The Chief Executive Officer of the company, Mr. Warren East, said on Thursday in London that the aim was also to create a much more streamlined organization.
“Rolls-Royce is at a pivotal moment in its history,” East said.
“We are poised to become the world leader in large aircraft engines. But we want to make the business as world class as our engineering and technology is.
“We are proposing the creation of a much more streamlined organization. We have to significantly reduce the size of our corporate centre, removing complexity and duplication that makes us too slow, uncompetitive and too expensive.”
Rolls-Royce has 55,000 employees worldwide of which 26,000 are in Britain.
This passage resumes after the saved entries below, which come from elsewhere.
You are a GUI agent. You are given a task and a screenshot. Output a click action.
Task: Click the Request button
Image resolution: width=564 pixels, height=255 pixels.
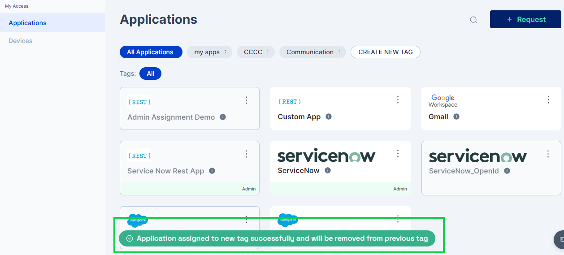[x=525, y=20]
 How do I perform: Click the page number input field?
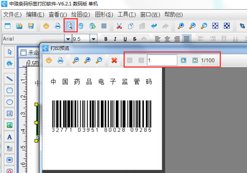(x=162, y=60)
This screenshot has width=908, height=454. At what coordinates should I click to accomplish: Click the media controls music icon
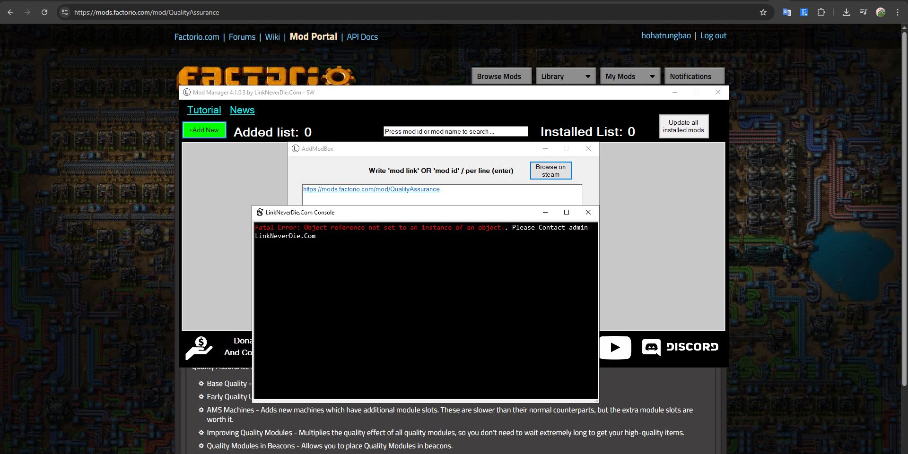click(x=864, y=12)
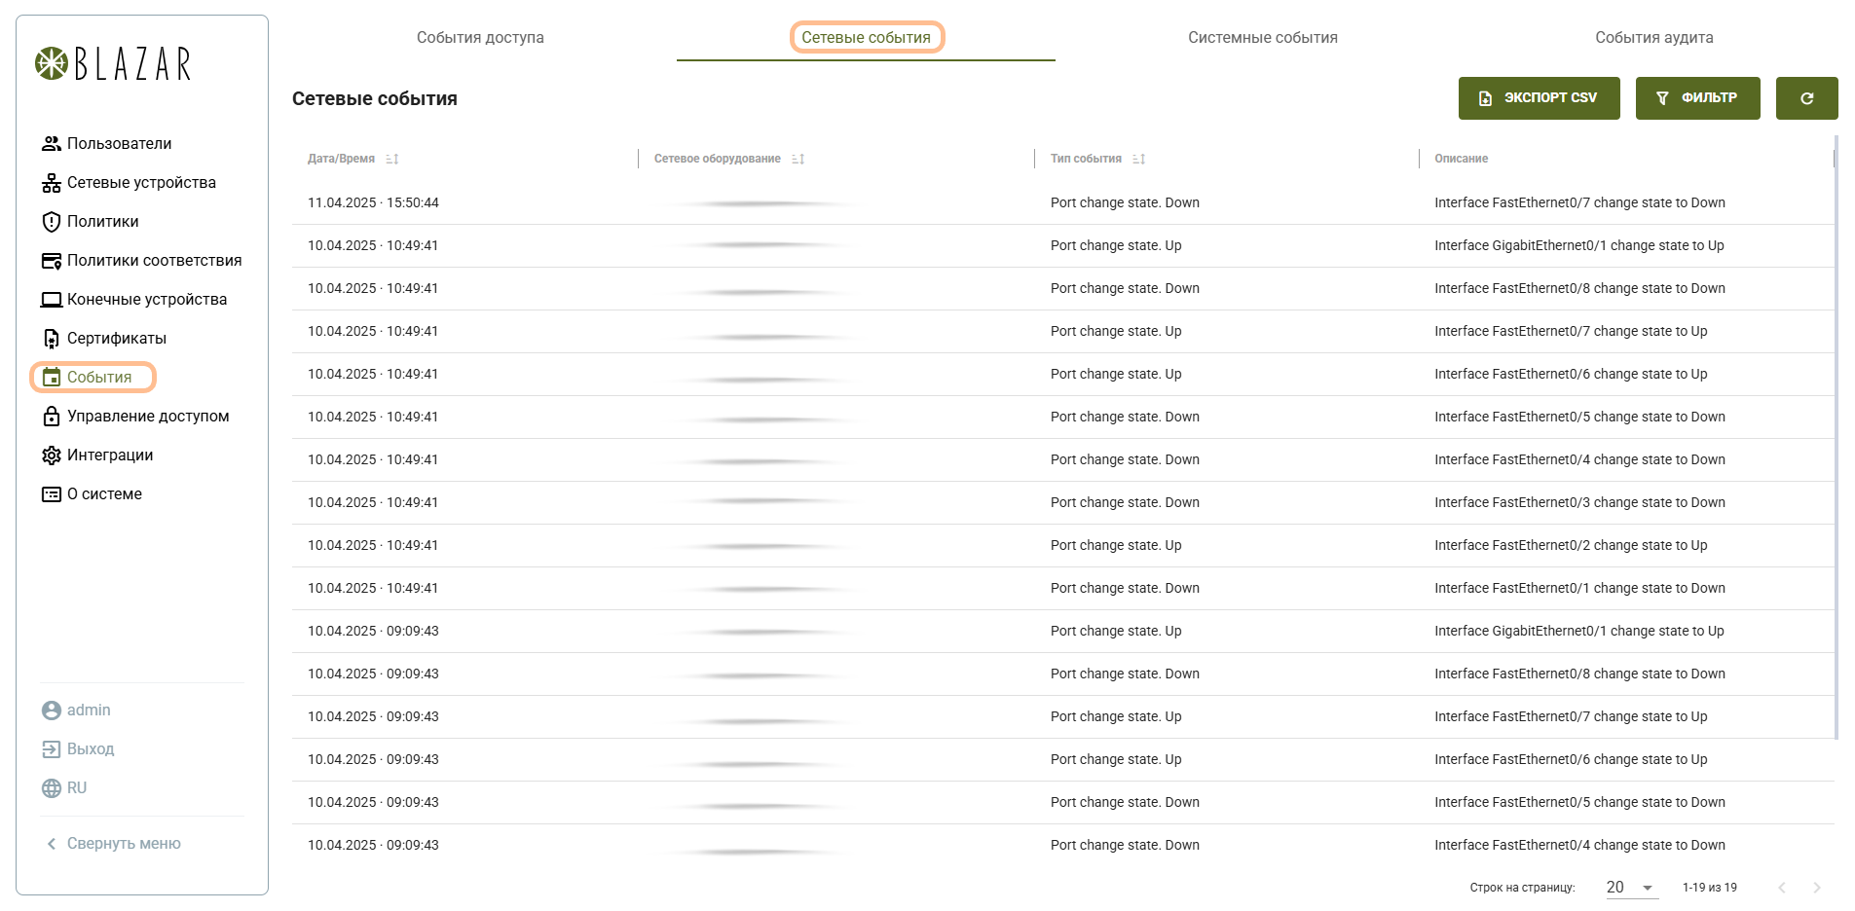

The latest cuts follow previous job cuts and the creation of other roles following a series of profit warnings in 2014.
The company had said that two thirds of the job cuts would fall in Britain, where it employs 15,700 at its headquarters in Derby, central England.
It said the cuts would not affect its engineers.
“These changes will help us deliver over the mid and longer-term a level of free cash flow well beyond our near-term ambition,” East said.
“The people that will be leaving the business have nothing whatsoever to do with solving the issues our customers are having with our engines today.
“I know it sounds incongruous at face value, the loss of the workforce while we’re dealing with these issues but they’re really two separate issues altogether.”
East, a softly-spoken former tech boss, has overhauled the 134-year-old Rolls since he took charge in 2015 but the new cuts come as the group grapples with an aero-engine problem that has grounded planes and angered clients.
The announcement, which is not linked to the Trent 1000 engine issue, marks the biggest round of job cuts since the company was forced to retrench during the aviation crisis that followed the 9/11 attacks in the United States in 2001.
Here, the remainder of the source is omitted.